The award, which stands for “Celebrating Loyalty and Achievement for Staying in School,” focuses on the total student-athlete and encourages those leaders to use their platform in athletics to make a positive impact.
To be eligible, student-athletes must be an NCAA Division I senior and have notable achievements in four areas of excellence: classroom, character, community and competition.
McGlaughlin, a native of Morton, IL, currently leads the team with 13 RBI and has the second-highest batting average at .348. She is a two-time NFCA all-Mideast Region selection, including first team honors as a junior. McGlaughlin is also a two-time all-Big Ten pick, gaining third team honors as a sophomore and second team honors as a junior.
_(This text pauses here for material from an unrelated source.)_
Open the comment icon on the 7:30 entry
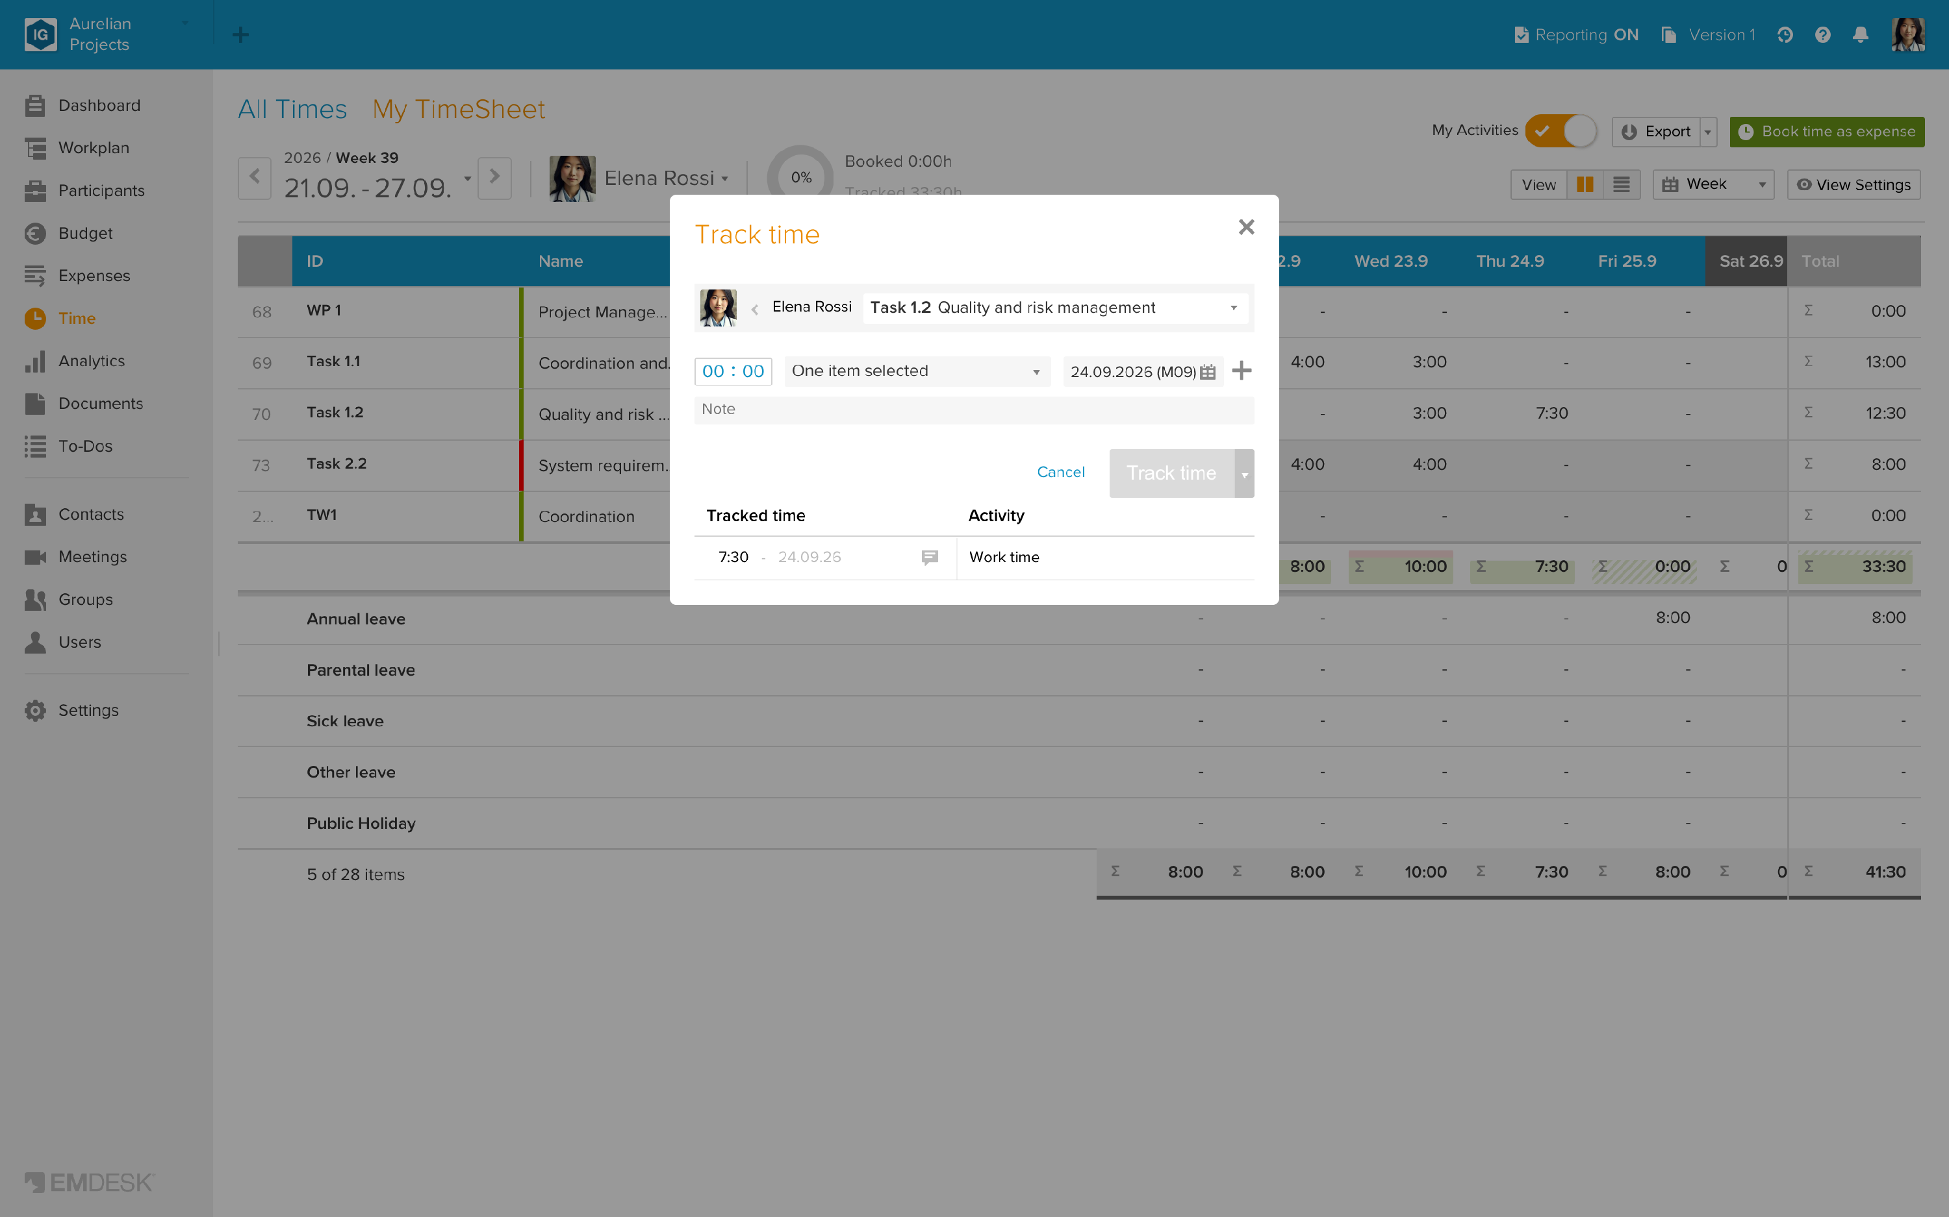This screenshot has height=1217, width=1949. [929, 557]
McGlaughlin also excels in the classroom and currently has a 4.0+ grade-point average while majoring in actuarial science. She was one of only 11 softball student-athletes to be named ESPN the Magazine first team Academic all-American and is a two-time Academic all-District pick. McGlaughlin also stays active in the community, volunteering at numerous softball camps, both in Iowa City and her hometown.
The list of 30 candidates will be narrowed to 10 finalists midway through the regular season, and those 10 names will be placed on an official ballot. Ballots will then be distributed through a nationwide voting system to the media, coaches and fans. The award winner will be recognized at the 2009 NCAA Women’s College World Series.
Sportscaster Dick Enberg, who is the Honorary Chairman of the Lowe’s Senior CLASS Award, first conceived the idea of an award for seniors in 2001 in response to the growing trend of men’s basketball players leaving early for the NBA. The award was launched to honor senior student-athletes who remained in college, exhausting their collegiate eligibility, to pursue a college degree.